Gallagher was born in Manhattan, New York City in 1927. After serving in the Navy during World War II, he studied civil engineering at New York University, where he received bachelor's and master's degrees.

== Career ==

After graduating from New York University, he worked for the Federal Aviation Administration and the Texas Company, before joining Bell Aerosystems in the Buffalo, New York area. There, he worked in aerospace structural analysis and eventually became the firm's assistant chief engineer.

Gallagher was a leader in developing methods for finite-element analysis that utilized the capabilities of computers to design complex structures. With his guidance, engineers and researchers at Bell expanded knowledge of "inelastic analysis, design optimization, composite materials analysis, linear fracture applications, thermal analysis methods, solid- and shell-element formulations, and the super-element substructuring technique."

During his time at Bell, Gallagher taught and studied for his doctorate at the State University of New York at Buffalo. He received the university's first engineering PhD degree in 1966.

Once he received his doctorate, Gallagher soon became a full professor of civil engineering at Cornell University. At Cornell, he supervised doctoral students, including Henry T. Yang and Chang San-cheng.

In 1978, he became dean of the College of Engineering at the University of Arizona, where he would again be a professor in residence after retiring from academic administration in 1995. In 1983, he was elected to the National Academy of Engineering. He joined the Worcester Polytechnic Institute in Massachusetts as the university's provost in 1984 and served until 1988.

From 1988 to 1995, Gallagher served as the 14th president of Clarkson University, where he helped raise academic standards, found new engineering programs, construct new buildings, and double the university's endowment.

== Publications ==

His first book, A Correlation Study of Matrix Methods of Structural Analysis was published in 1964.

In 1973, he published Optimum Structural Design.

Gallagher was the author of Finite Element Analysis—Fundamentals, published in 1975. The book was translated into seven languages and sold 40,000 copies.

In 1979, he published Matrix Structural Analysis, with W. McGuire.

In total, Gallagher published 20 books and 120 papers.

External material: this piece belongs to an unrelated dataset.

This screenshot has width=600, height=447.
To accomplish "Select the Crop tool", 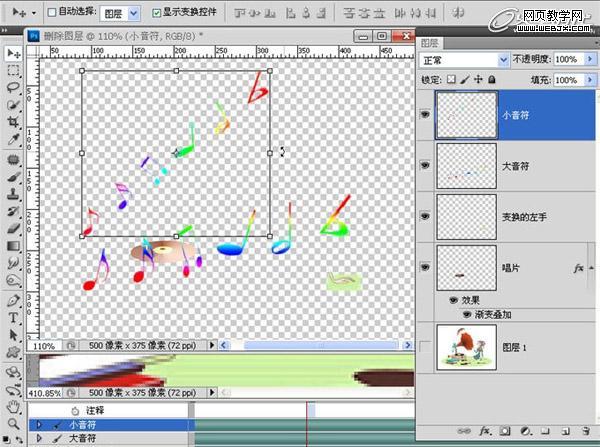I will point(14,124).
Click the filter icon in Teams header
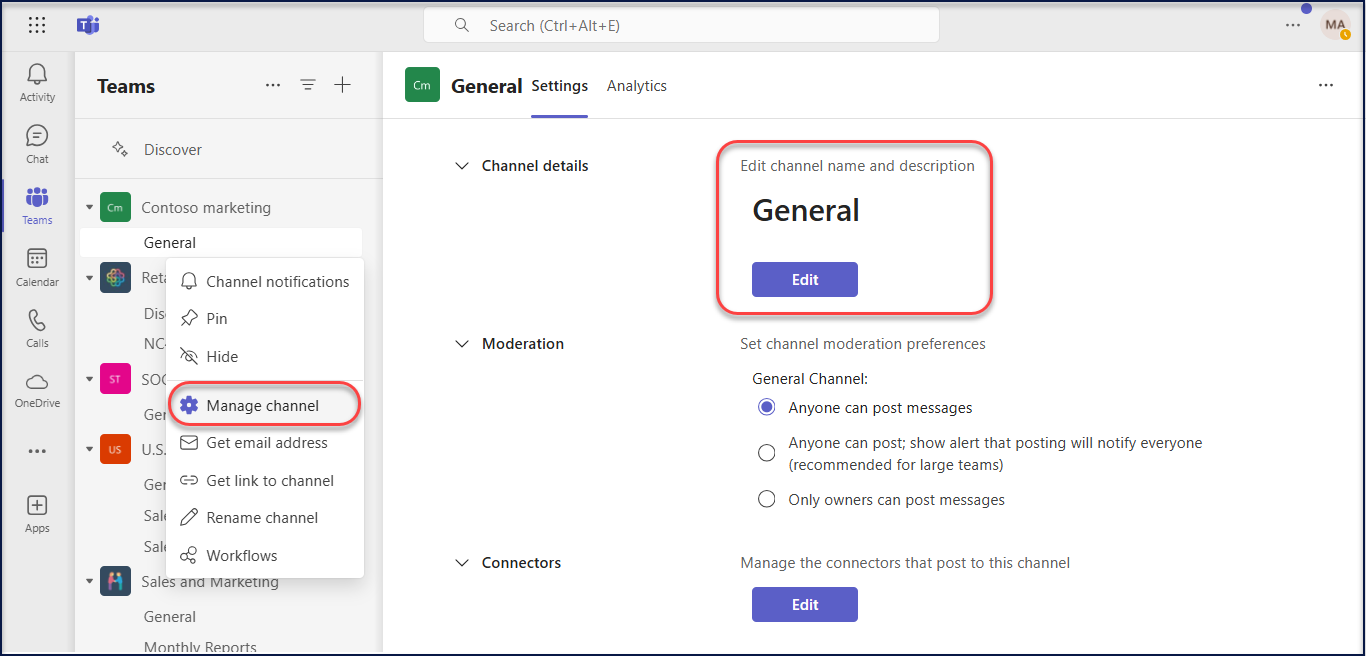 tap(308, 85)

He also founded the International Journal of Numerical Methods in Engineering, which he edited for 27 years.

== Awards and honors ==

- National Academy of Engineering (Elected in 1983).
- ASME Medal - American Society of Mechanical Engineers (1993).
- Worcester Reed Warner Medal - American Society of Mechanical Engineers (ASME) (1985).
- John Von Neumann Medal - United States Association for Computational Mechanics (1995).
- Structures, Structural Dynamics and Materials Award - American Institute of Aeronautics and Astronautics (AIAA) (1990).
- Benjamin Garver Lamme Award - American Society of Engineering Education (ASEE) (1990).
- Fellow Member - American Society for Engineering Education (ASEE) (1993).
- American Society for Engineering Education (ASEE) Hall of Fame - American Society for Engineering Education (ASEE) (Centennial Inductee 1993).
- Honorary Doctorates: Clarkson University (1995), Technical University of Vienna (1987), Shanghai University of Technology (1992).
- Clifford C. Furnas Memorial Award, State University of New York-Buffalo (1991).
- Distinguished Member of the American Society of Civil Engineers (ASCE) (1995)
- Honorary Fellow, Swansea University (1987).
- Fulbright Fellow: Australia (1973).

The Gallagher Young Investigator Award from the U.S. Association for Computational Mechanics is awarded biannually to recognize outstanding accomplishments, particularly outstanding published papers, by researchers of 40 years or younger.

== Personal life ==

Gallagher was married to the former Terese Doyle. He was survived by five children, all of whom were engineers: Mary Lee Rodin, Richard S. Gallagher, William J. Gallagher, Dennis M. Gallagher and John B. Gallagher.

Gallagher died of cancer at Northwest Hospital in Tucson, Arizona in 1997.